If you have a hankering for food in the 1st, you can also get the fried chicken at Ellsworth or take a break from French food and head to Little Tokyo on Rue Sainte-Anne and have some Udon at Kunitoraya. There is a big Japanese culture in Paris and the food is very notable.
See: There aren’t a ton of sites to see here, in the 2nd arrondissement. Head down Rue de Rivoli for shopping in Les Halles. You can wander about the streets and stop at mostly chain shops. Most notable are the picturesque markets along Rue Montorgueil that have a multitude of specialty cheese shops, seafood stalls, and pastries.
Galeries - Galeries are covered passageways that are now home to specialty tea shops, bookstores and other hidden Parisian treasures. Most notable for me was Galerie Vivienne
Eat: If you do anything in the 2nd, make a reservation at Frenchie. Gregory Marchand does not disappoint with his, now famous, menu serving up some of the best food in Paris. If you can’t get reservations to his main dining room, get to the Bar au Vin early and you’ll be sure to grab a seat at his casual space right across the street. If that’s not a possibility order something to go from their take out window but do NOT pass up this culinary adventure!
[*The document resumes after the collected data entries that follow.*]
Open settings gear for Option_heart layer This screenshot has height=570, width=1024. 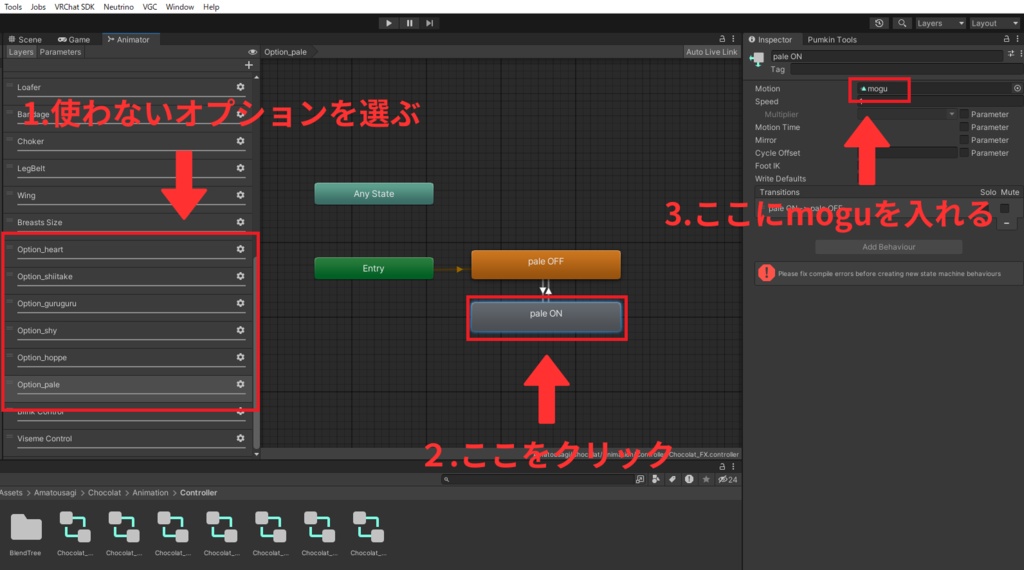click(240, 249)
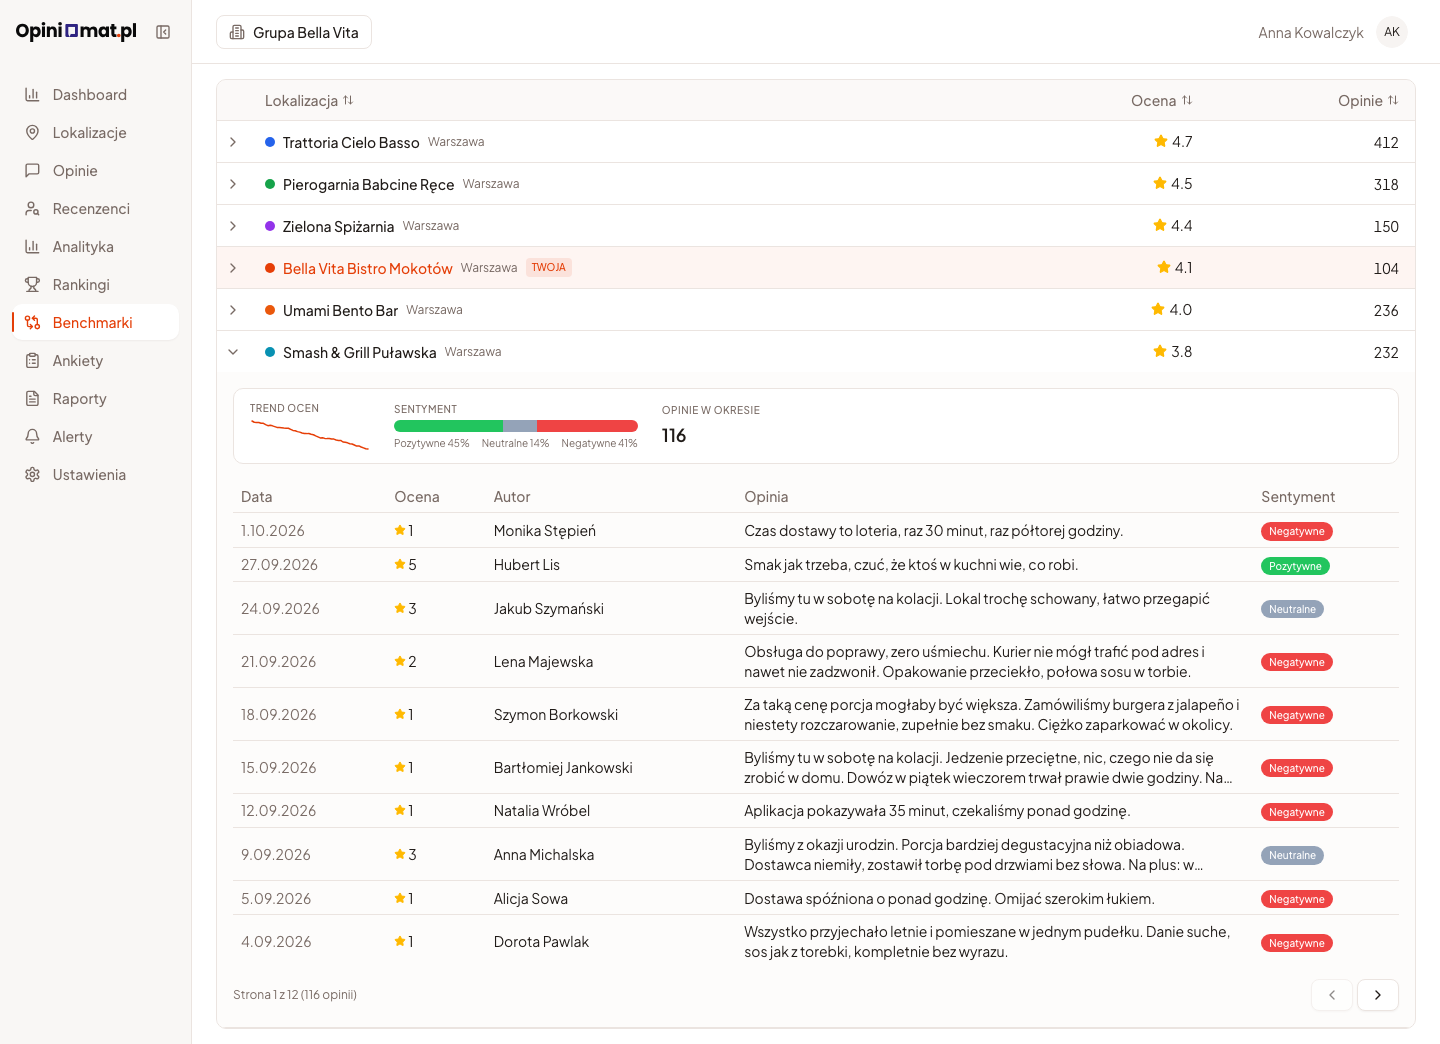Collapse the sidebar with the panel icon
This screenshot has height=1044, width=1440.
pos(163,32)
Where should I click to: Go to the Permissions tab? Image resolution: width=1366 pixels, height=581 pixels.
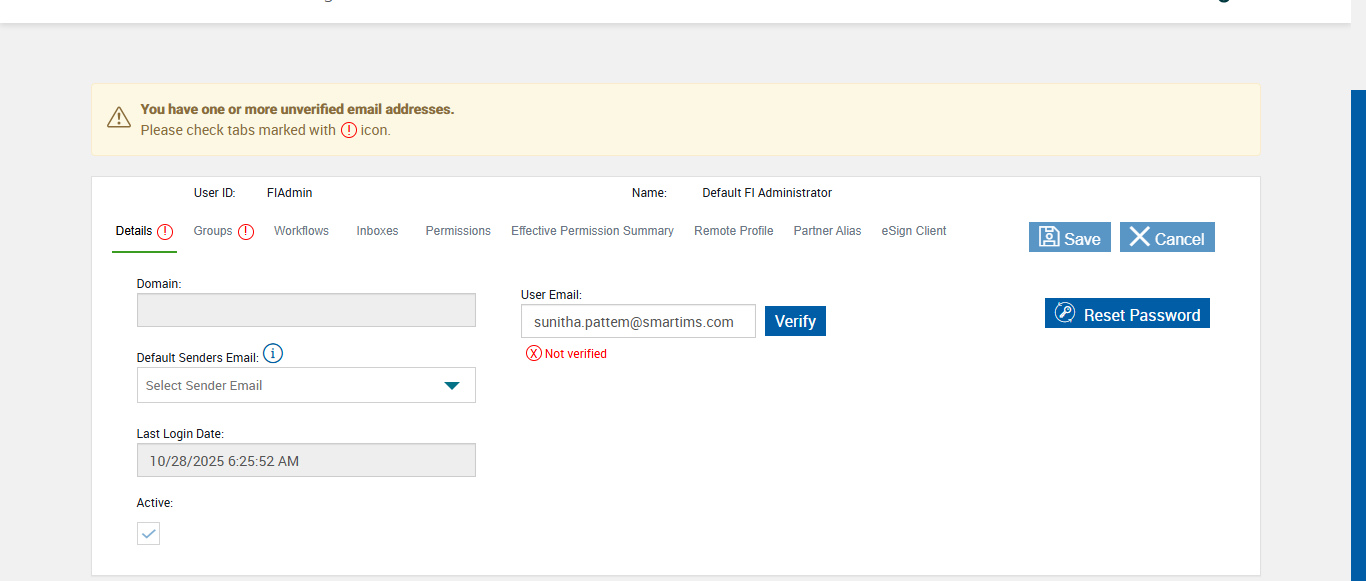458,231
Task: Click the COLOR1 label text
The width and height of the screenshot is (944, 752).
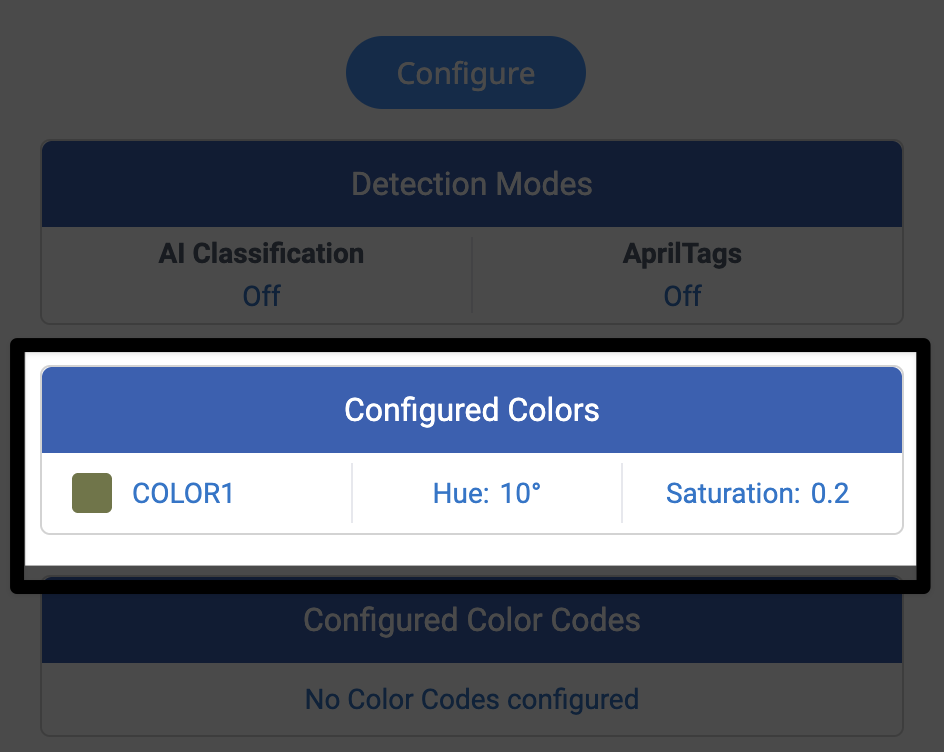Action: pos(183,493)
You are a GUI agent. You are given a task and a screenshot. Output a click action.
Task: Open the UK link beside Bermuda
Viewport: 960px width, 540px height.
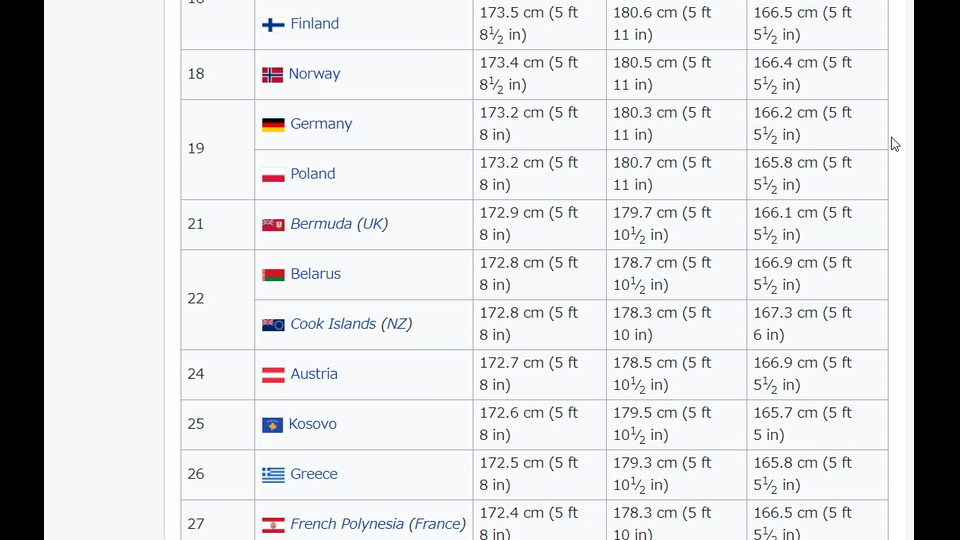pos(372,224)
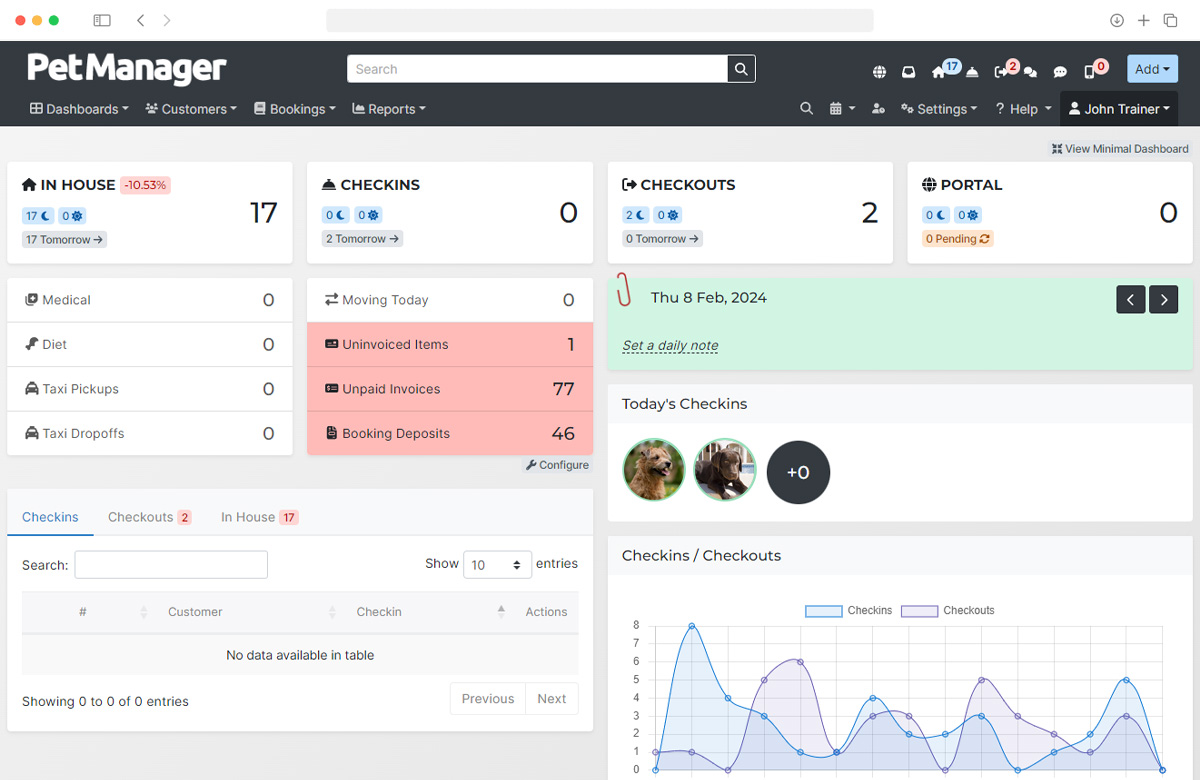This screenshot has width=1200, height=780.
Task: Open the Add dropdown button
Action: (1152, 69)
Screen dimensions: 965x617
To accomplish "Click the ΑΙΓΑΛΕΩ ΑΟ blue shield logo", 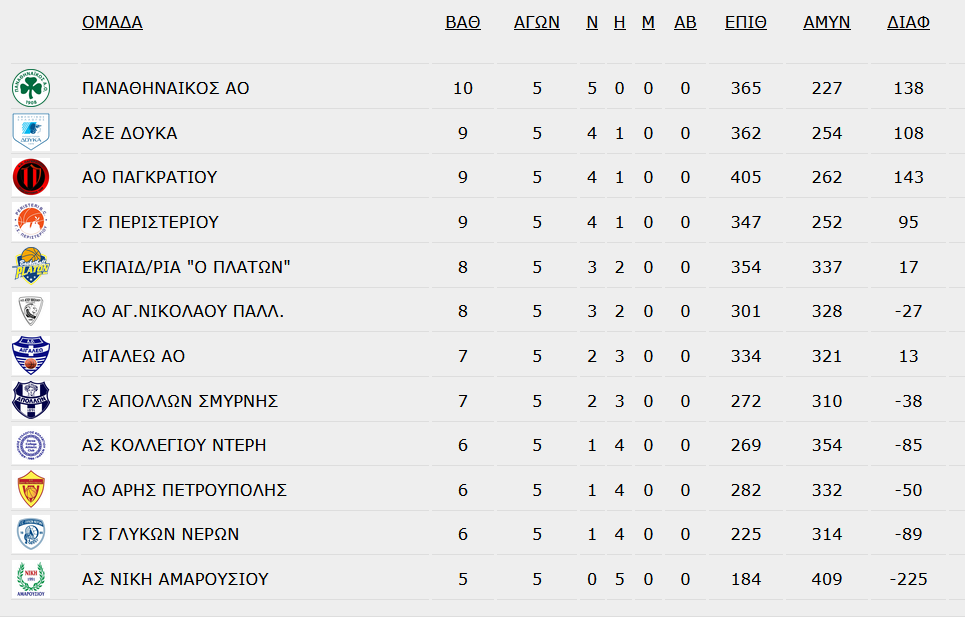I will [31, 356].
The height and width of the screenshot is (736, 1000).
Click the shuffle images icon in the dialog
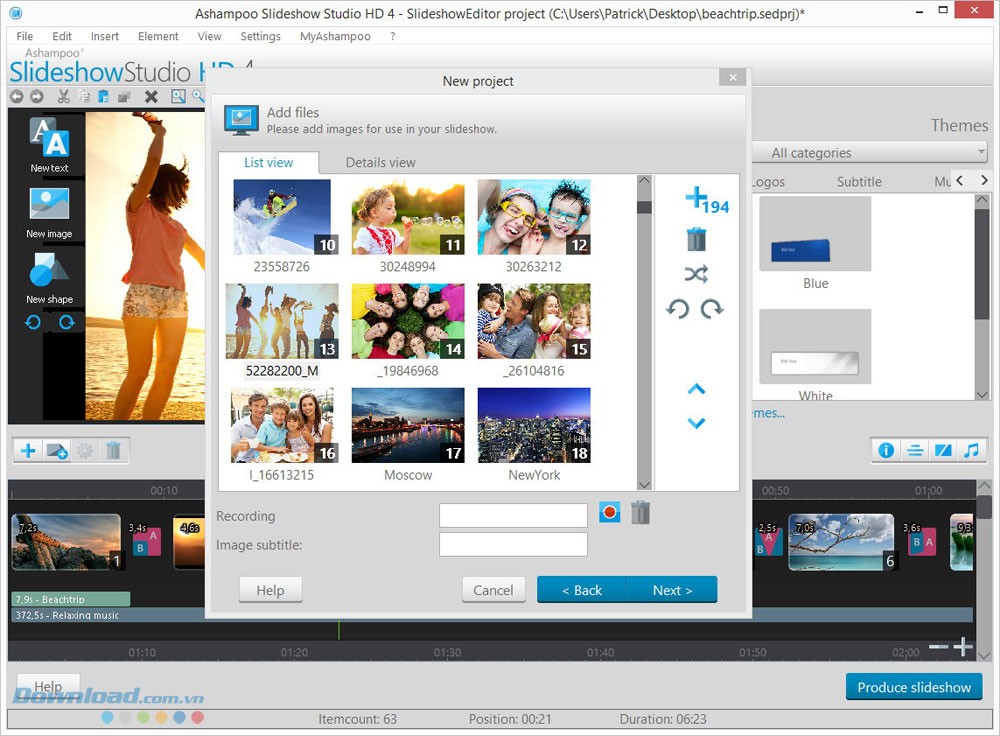click(697, 274)
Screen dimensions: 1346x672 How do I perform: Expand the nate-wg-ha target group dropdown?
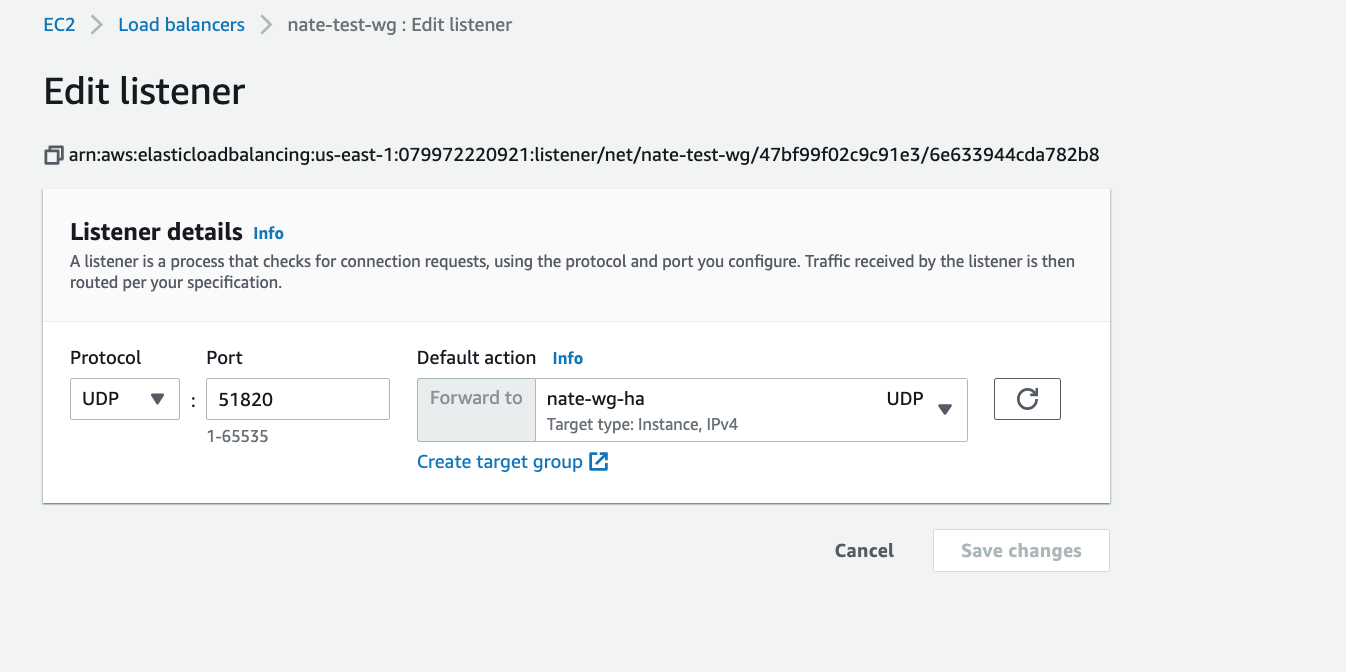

Rue de Nil is also known for it’s specialty shops known as Terroir d’Avenir. These shops specialize in artisanal seafood, local and country specific agricultural products and specialty wines. There is also a buzzing nightlife close to the restauraunt. You’ll find some great wine bars and cocktail bars… just wander in and out where ever the mood strikes you. You can have dinner and make your way around the local nightlife without needing get in a cab or rideshare, which I think, is perfect for a perfectly planned, unplanned evening.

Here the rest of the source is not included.